Oubli et réminiscence

La psychologie telle qu’elle est enseignée à l’université met à juste titre l’accent sur le rôle primordial que joue la mémoire dans la construction de l’identité personnelle, laquelle est indispensable pour permettre à un individu d’organiser son vécu quotidien et de s’intégrer dans le groupe social dont il fait partie. Comment, en effet, pourrait-il le faire si à son réveil le matin il n’avait pas la mémoire de qui il était la veille, du travail qu’il y avait commencé et qui devait être poursuivi ou si le nom sous lequel il se présentait n’évoquait plus rien pour lui le lendemain ?

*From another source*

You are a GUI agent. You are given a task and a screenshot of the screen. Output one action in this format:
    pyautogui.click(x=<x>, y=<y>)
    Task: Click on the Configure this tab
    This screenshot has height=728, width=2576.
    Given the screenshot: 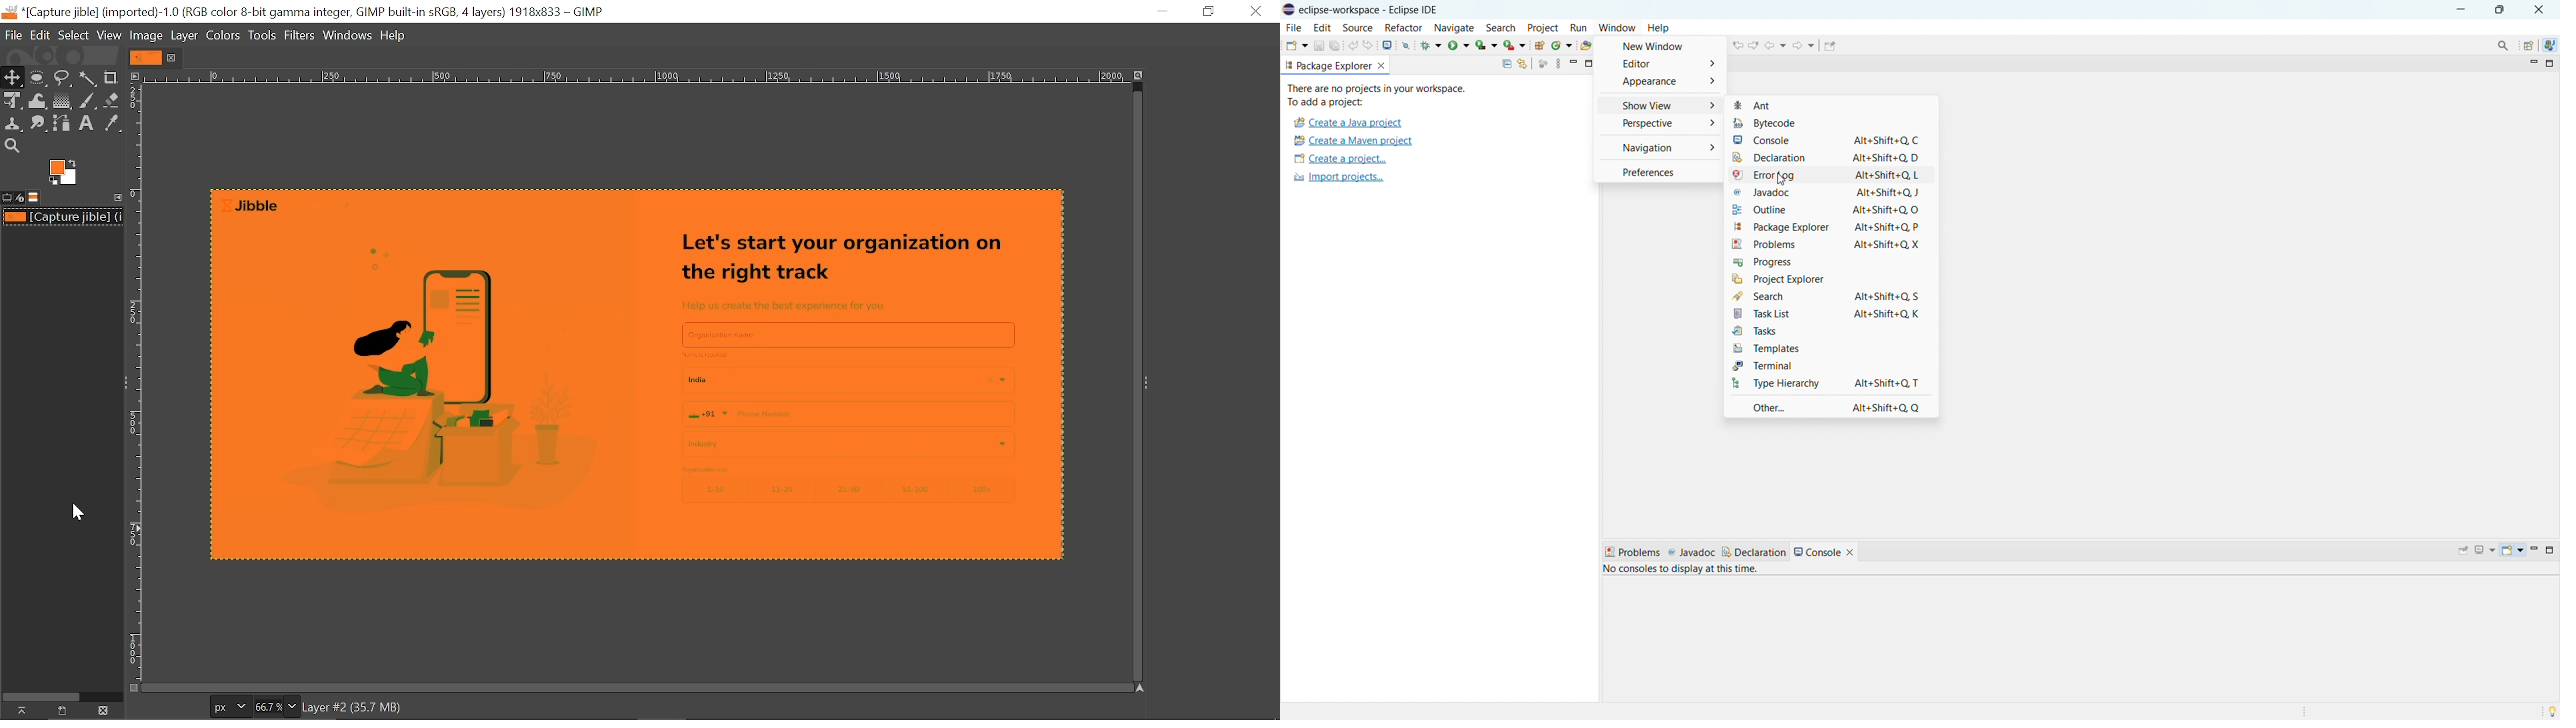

Indispensable pour assurer la conscience d’une certaine continuité de l’identité personnelle, cette mémoire masque toutefois la réalité plus profonde que, si au niveau relatif il y a bien une certaine continuité, au niveau ultime il n’existe rien de tel qu’une identité substantielle continue car, pour reprendre les mots du Bouddha, « la vérité, c’est qu’à chaque instant nous naissons et nous mourons ». Autrement dit, derrière l’identité en apparence continue à la source de ce que nous appelons l’ego, se cache une discontinuité irrécusable que seuls perçoivent ceux qui s’engagent sur le chemin de la découverte de l’identité réelle. Ce n’est pas sur ce seul thème de l’identité personnelle qu’établir une distinction entre vérité relative et vérité ultime s’impose mais, sur ce sujet peut être plus que sur d’autres, elle est essentielle car c’est sur elle que s’articule la question fondamentale du « qui suis-je ? ».

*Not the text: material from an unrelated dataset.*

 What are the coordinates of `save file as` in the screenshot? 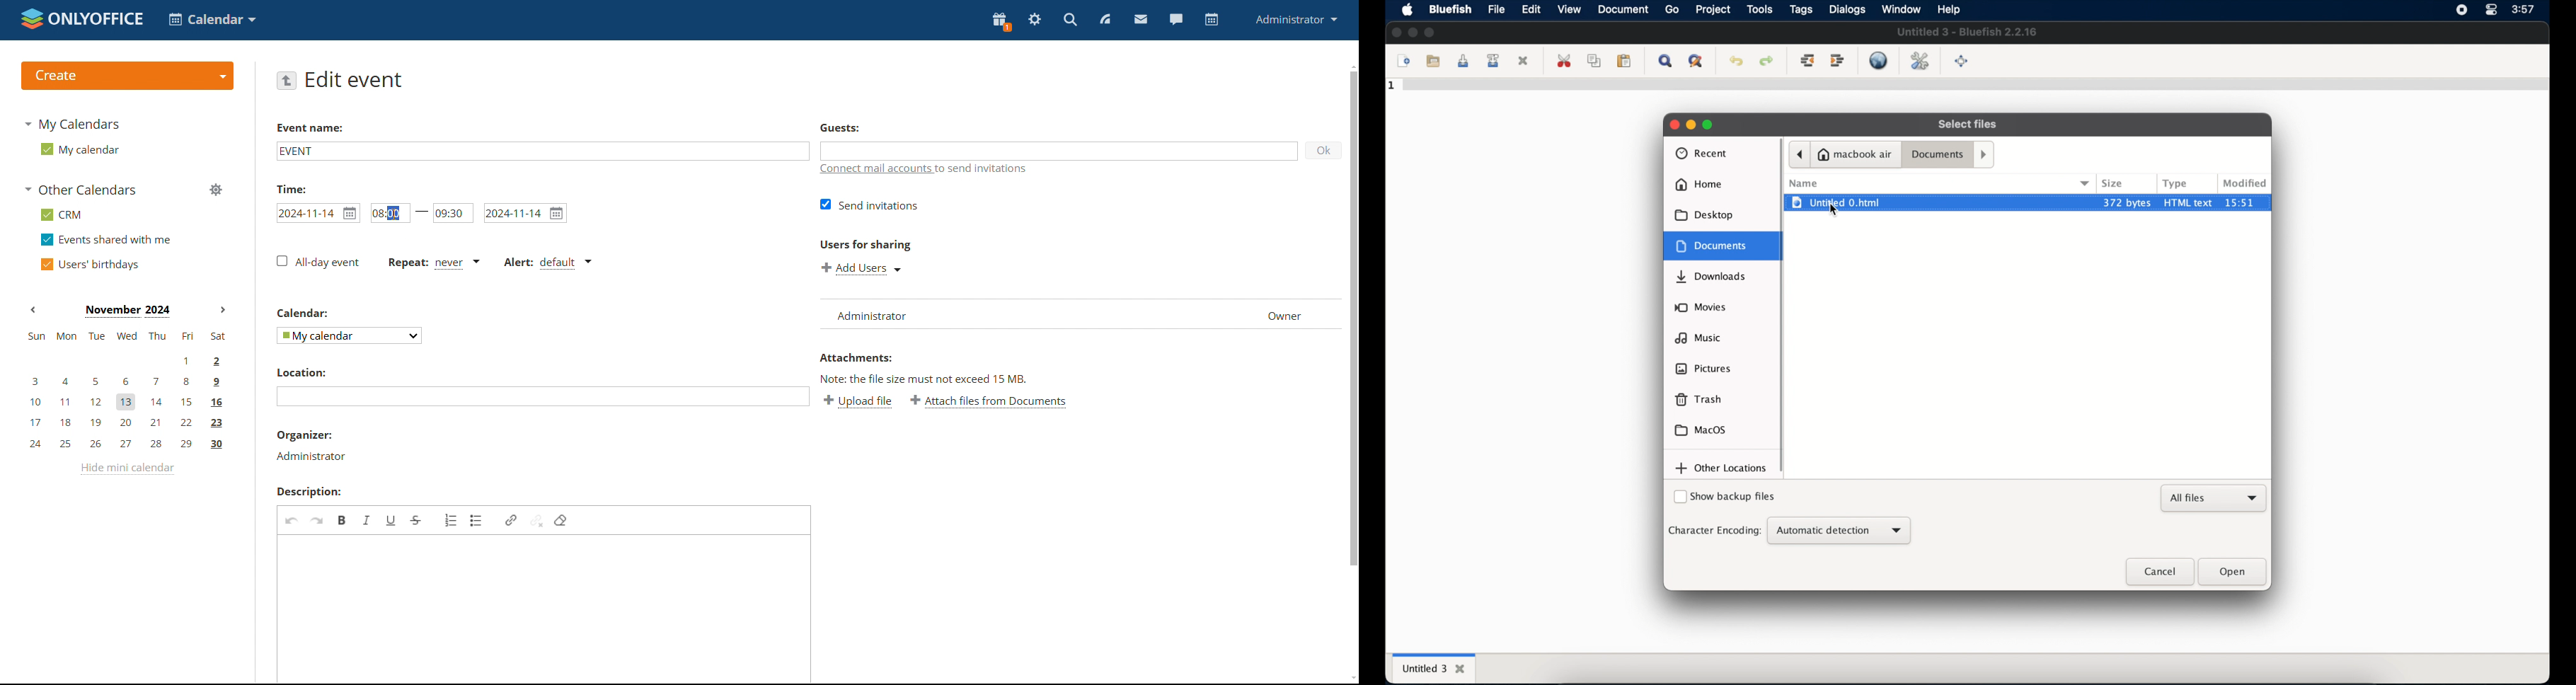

Pour la résoudre, le Bouddha a transmis zazen et nous enjoint de le pratiquer assidument. Ce faisant, une mémoire spirituelle ancrée au plus profond de nous réactive le souvenir de ce que nous sommes vraiment et n’avons jamais cessé d’être, à savoir nature de bouddha, conscience originelle infinie et inconditionnée qui embrasse toutes les existences et dissout de ce fait le sentiment d’incomplétude lié à l’illusion égotique. Sans le réveil de cette mémoire spirituelle qu’on peut qualifier de réminiscence ontologique, l’identité personnelle n’est pas perçue comme une réalité relative mais comme la réalité ultime de notre existence, avec pour conséquences les illusions et les souffrances de toutes sortes qui découlent de cette méprise. Notre situation est alors comparable à celle du rêveur auquel le scénario de son rêve fait épouser une identité fictive engagée dans des aventures ou mésaventures également fictives jusqu’à ce qu’au réveil il ait le souvenir de son identité prétendument réelle. Prétendument seulement car cette identité qui au réveil apparaît réelle est fondamentalement aussi irréelle que celle à laquelle le rêve nocturne lui a fait s’identifier.

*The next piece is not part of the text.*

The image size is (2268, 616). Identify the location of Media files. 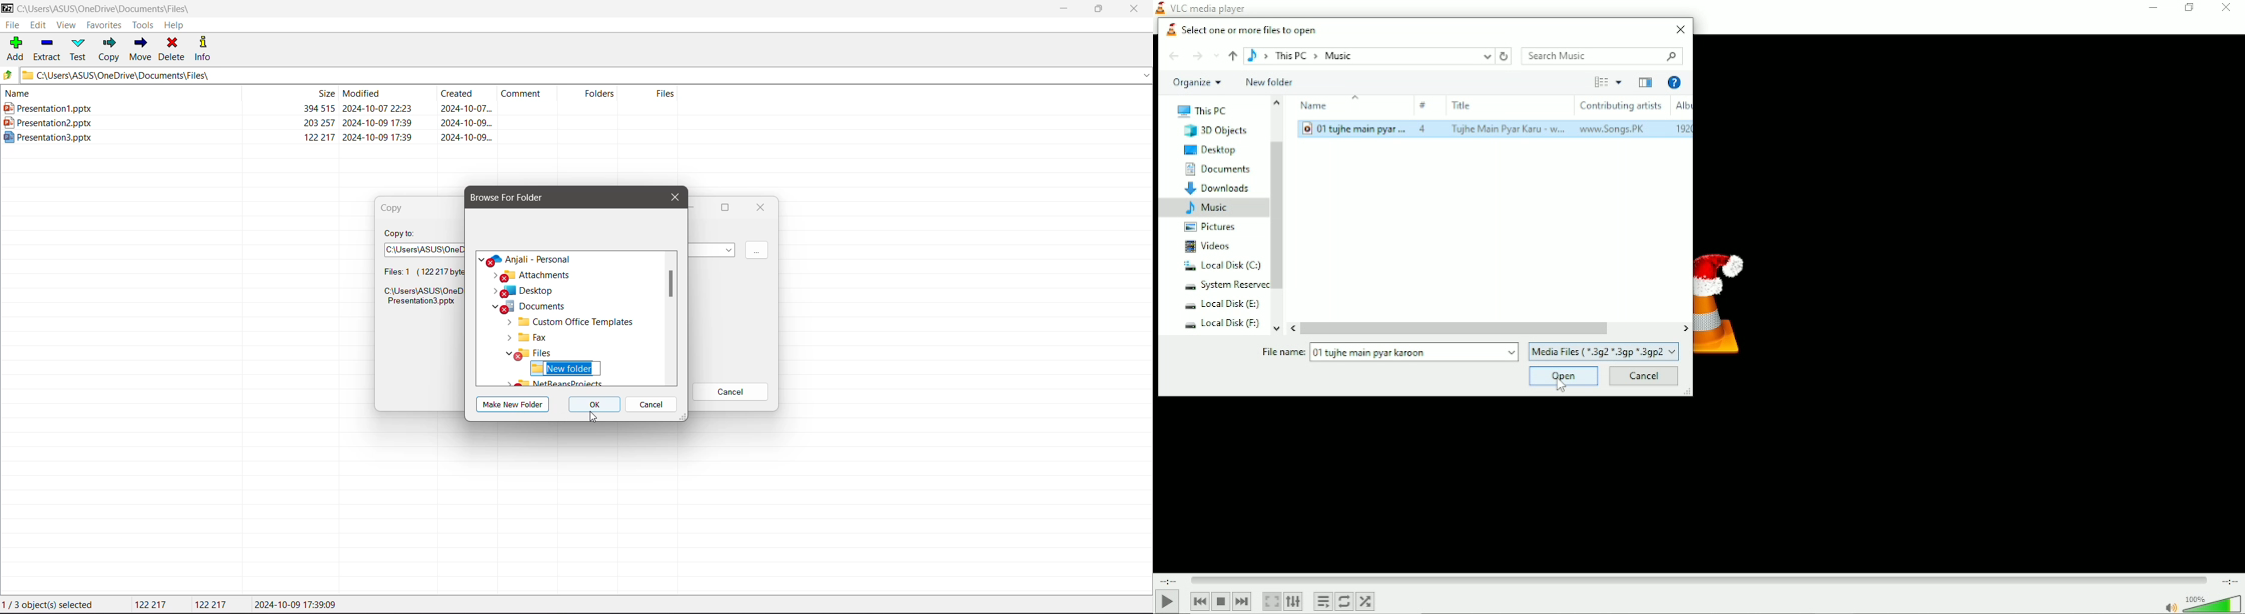
(1604, 351).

C’est en référence à cela que les enseignements de la Voie disent qu’aussi longtemps que ne sont pas transcendés les trois états de veille, de rêve et de sommeil profond par un retour de la conscience à sa vastitude originelle infinie et inconditionnée, le rêve samsarique continue. Certes, dans un tel cas de figure, Bouddha est toujours présent mais en tant que réalité oubliée, le fruit de cet oubli n’étant rien d’autre que dukkha. Quand l’oubli se dissipe et que transparaît la lumière de la bouddhéité alors dévoilée, dukkha s’éteint de lui-même, telle une flamme privée de combustible.
La bouddhéité originelle est donc le principe qui transcende à la fois le samsara, en tant qu’oubli de notre véritable nature, et le nirvana, en tant que sa pleine et entière réminiscence.